Changes in real interest rates affect the public’s demand for goods and services mainly by altering borrowing costs, the availability of bank loans, the wealth of households, and foreign exchange rates.
For example, a decrease in real interest rates lowers the cost of borrowing; that leads businesses to increase investment spending, and it leads households to buy durable goods, such as autos and new homes.
In addition, lower real rates and a healthy economy may increase banks’ willingness to lend to businesses and households. This may increase spending, especially by smaller borrowers who have few sources of credit other than banks.
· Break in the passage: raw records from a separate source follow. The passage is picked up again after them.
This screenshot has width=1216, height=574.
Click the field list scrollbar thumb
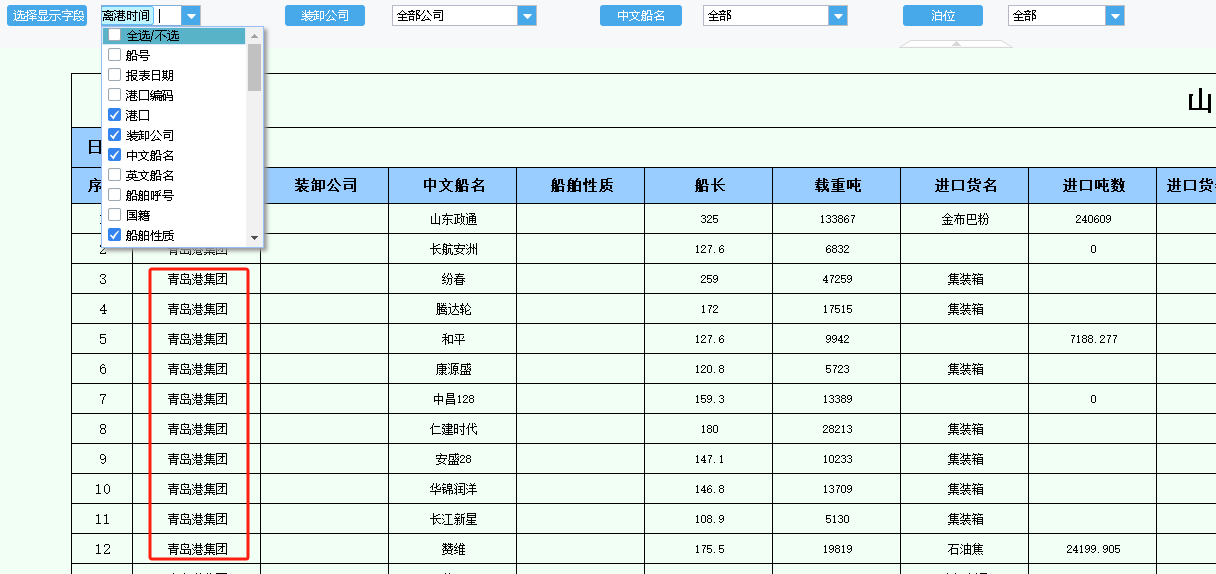click(254, 67)
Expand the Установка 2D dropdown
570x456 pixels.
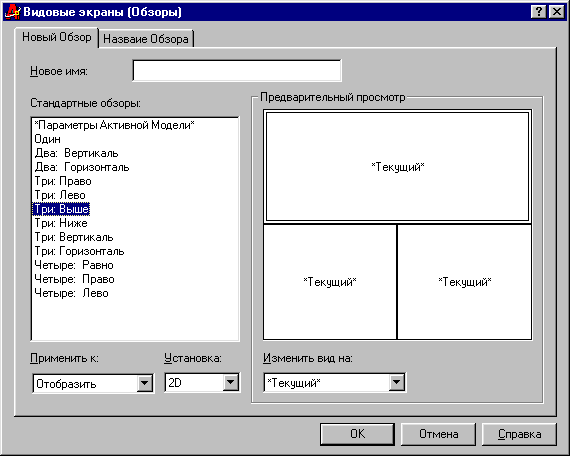(x=231, y=382)
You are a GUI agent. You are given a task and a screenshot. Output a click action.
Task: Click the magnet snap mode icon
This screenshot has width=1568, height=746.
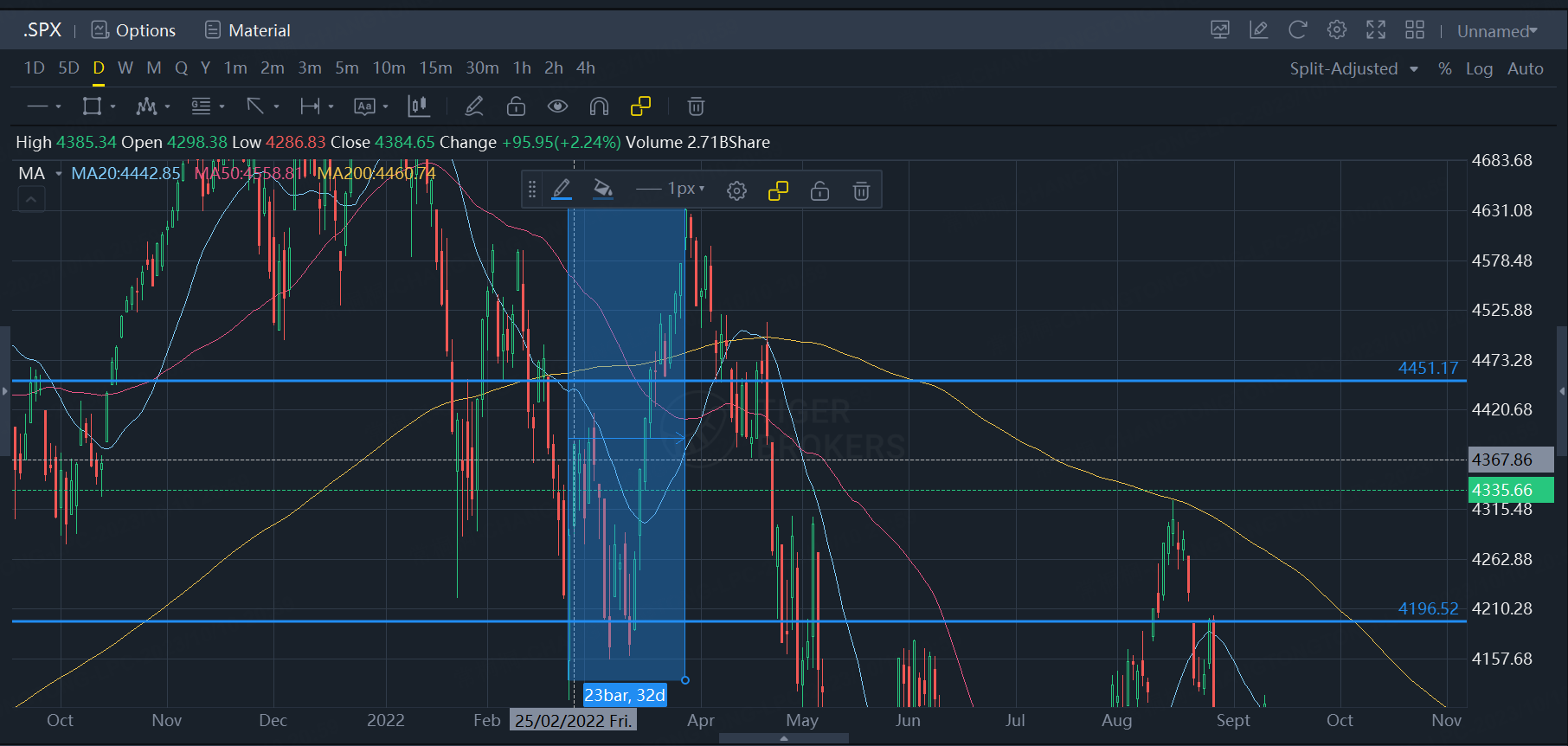pyautogui.click(x=599, y=106)
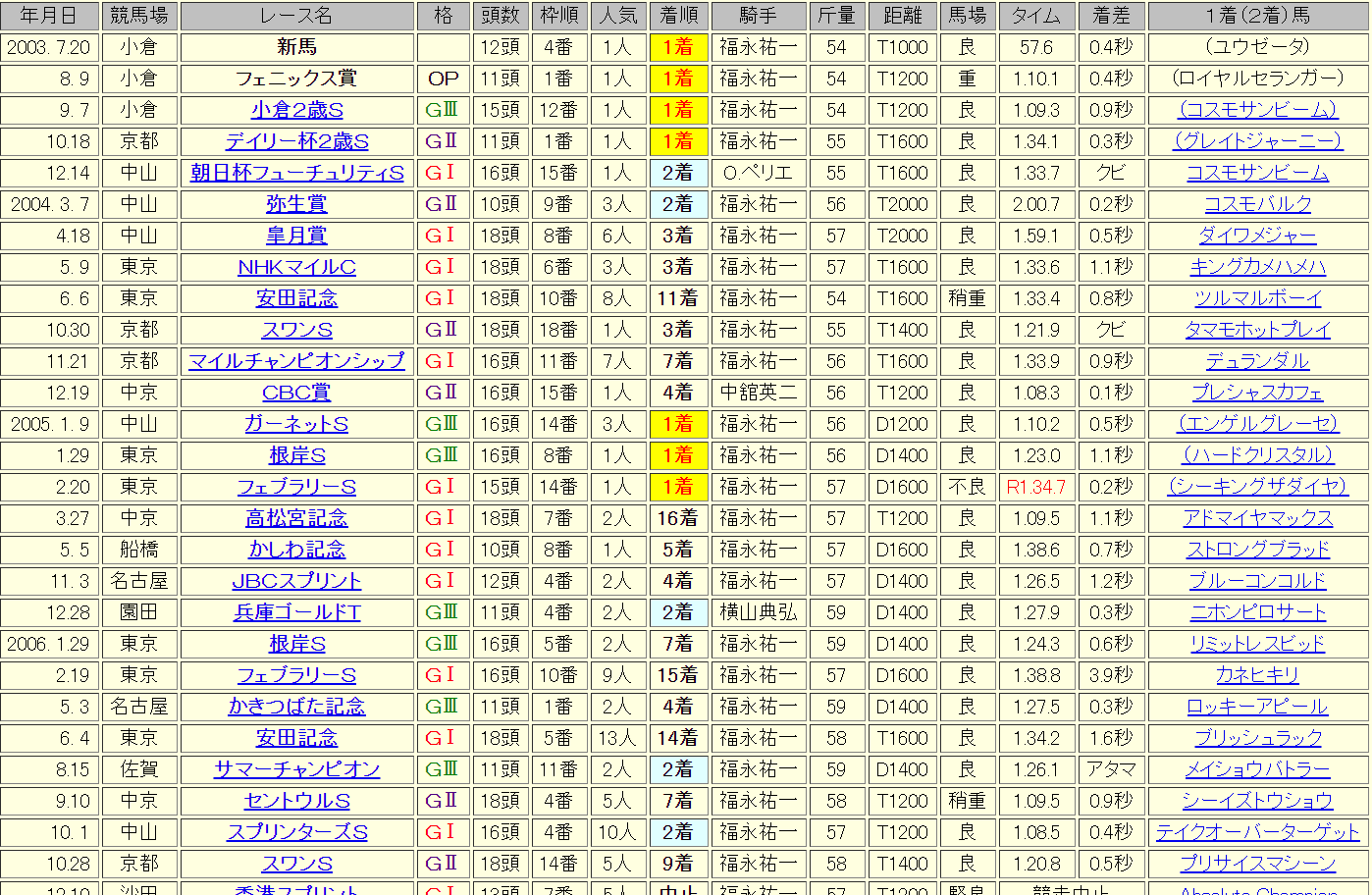This screenshot has height=895, width=1372.
Task: Open the テイクオーバーターゲット horse link
Action: 1257,832
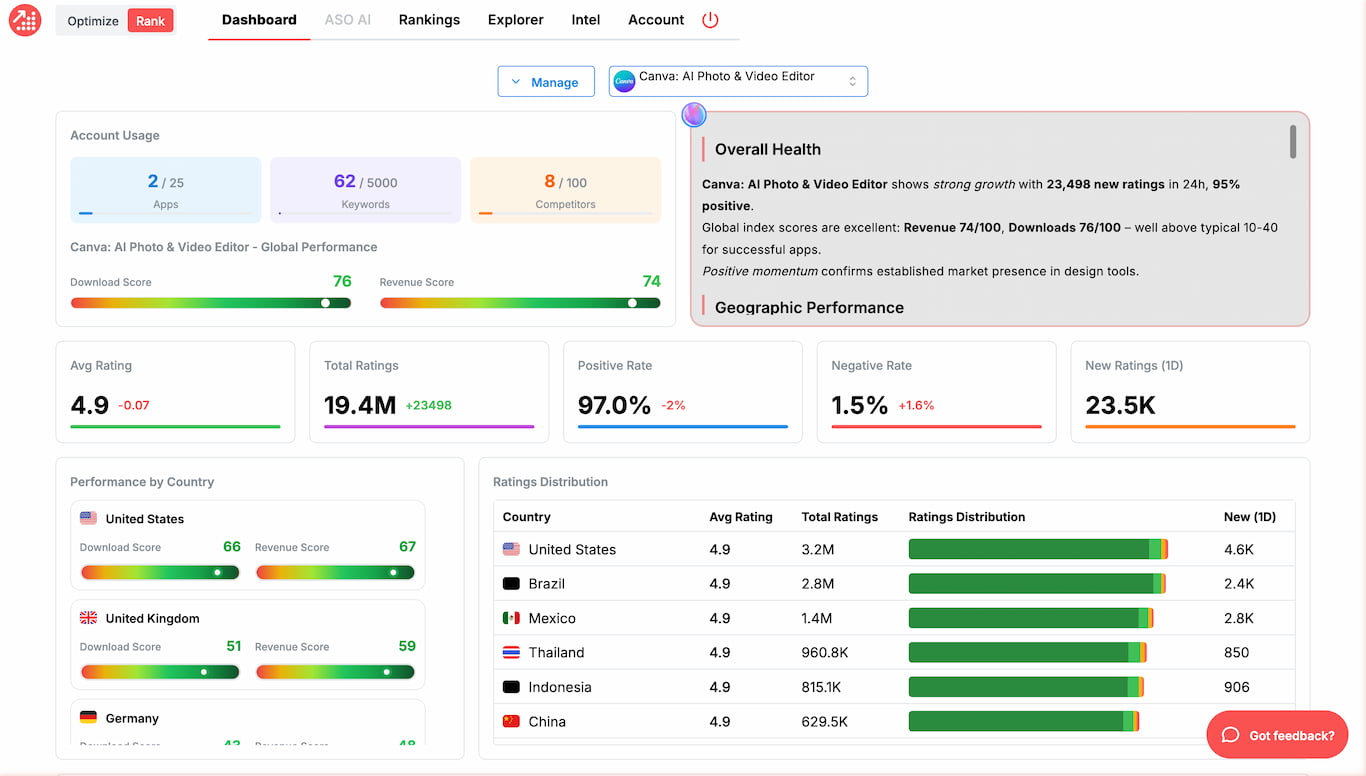Image resolution: width=1366 pixels, height=776 pixels.
Task: Go to the Account tab
Action: (x=656, y=20)
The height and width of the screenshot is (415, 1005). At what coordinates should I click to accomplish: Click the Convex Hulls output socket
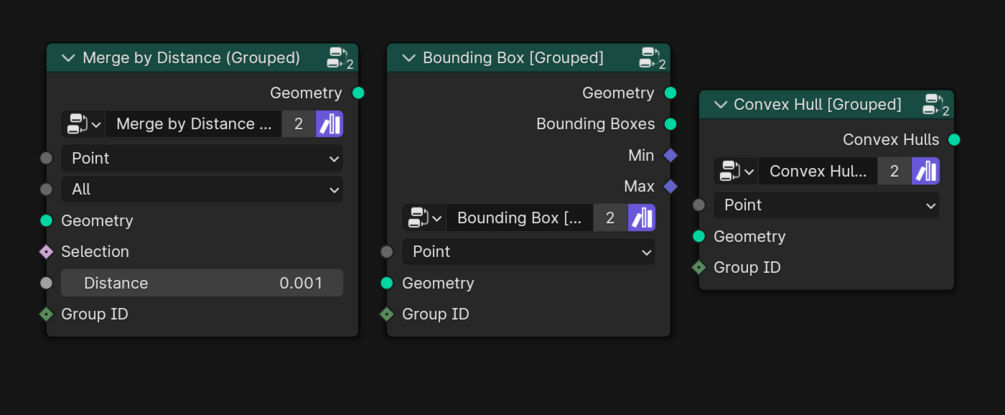point(954,140)
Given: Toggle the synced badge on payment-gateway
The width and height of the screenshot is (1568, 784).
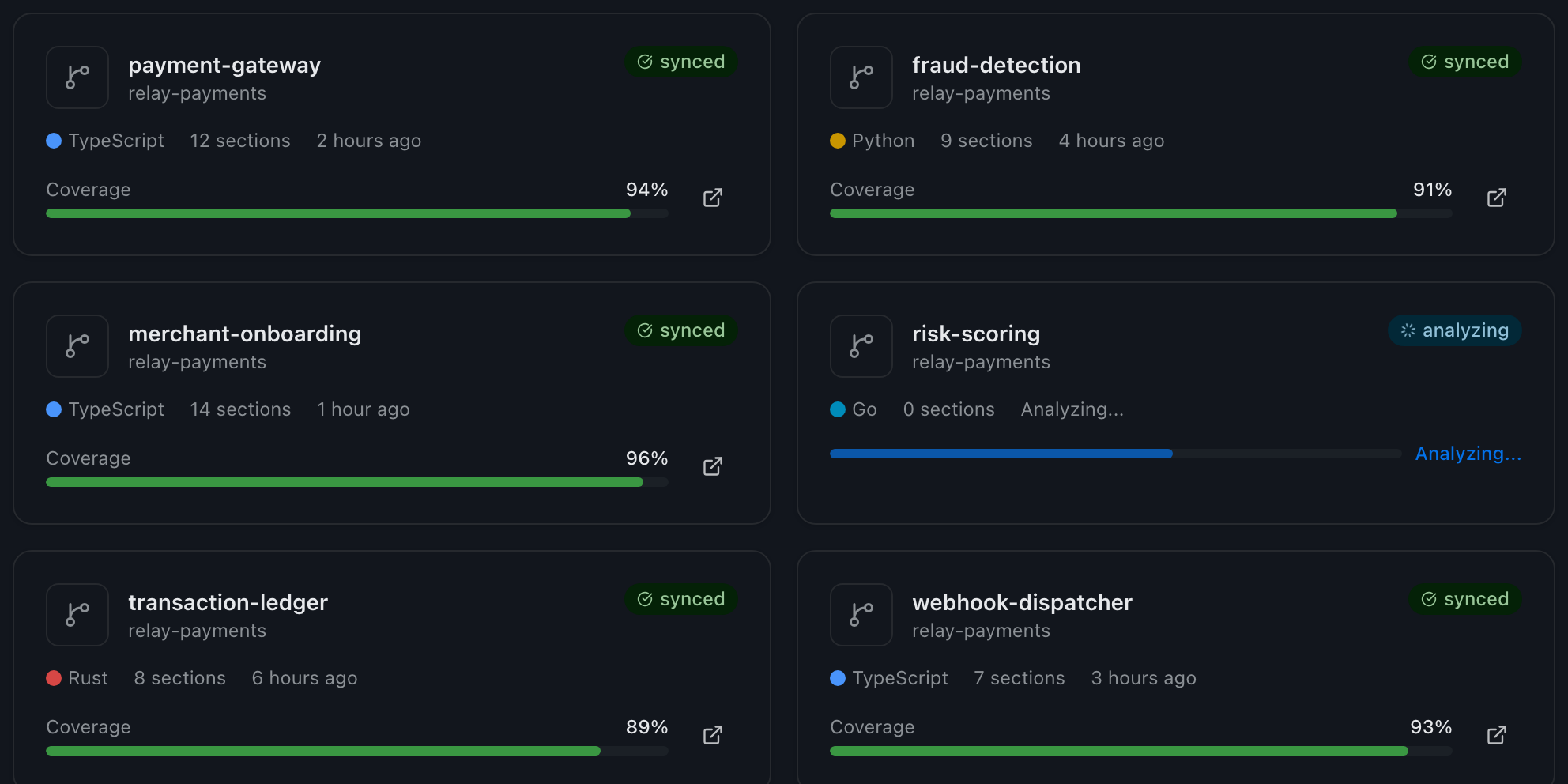Looking at the screenshot, I should [x=681, y=62].
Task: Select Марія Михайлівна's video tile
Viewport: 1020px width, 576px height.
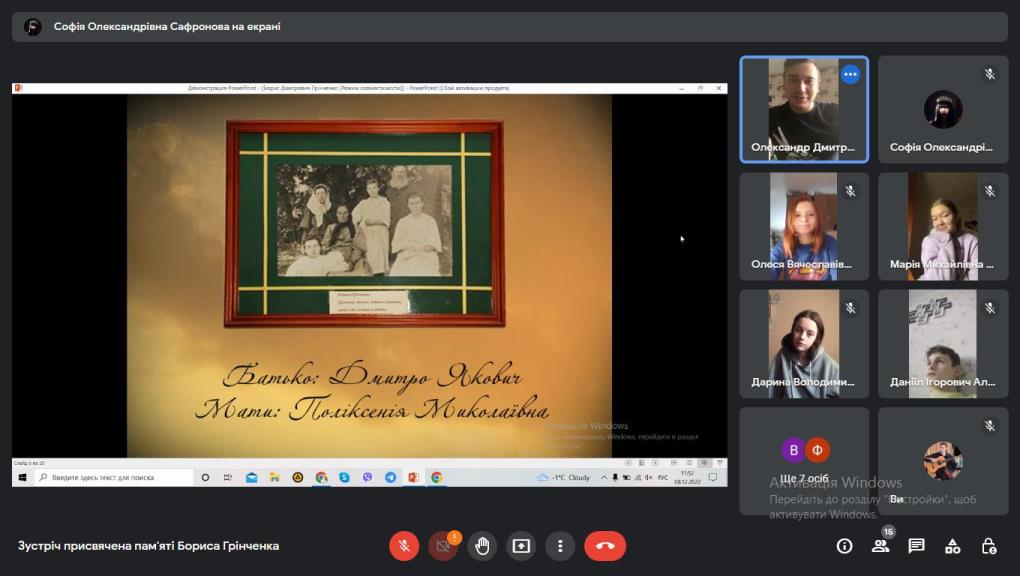Action: 942,226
Lower real rates also make common stocks and other such investments more attractive than bonds and other debt instruments; as a result, common stock prices tend to rise. Households with stocks in their portfolios find that the value of their holdings is higher, and this increase in wealth makes them willing to spend more. Higher stock prices also make it more attractive for businesses to invest in plant and equipment by issuing stock.Wages and prices will begin to rise at faster rates if monetary policy stimulates aggregate demand enough to push labor and capital markets beyond their long-run capacities. In fact, a monetary policy that persistently attempts to keep short-term real rates low will lead eventually to higher inflation and higher nominal interest rates, with no permanent increases in the growth of output or decreases in unemployment. As noted earlier, in the long run, output and employment cannot be set by monetary policy. In other words, while there is a trade-off between higher inflation and lower unemployment in the short run, the trade-off disappears in the long run.
Policy also affects inflation directly through people’s expectations about future inflation. For example, suppose the Fed eases monetary policy. If consumers and businesspeople figure that will mean higher inflation in the future, they’ll ask for bigger increases in wages and prices. That in itself will raise inflation without big changes in employment and output.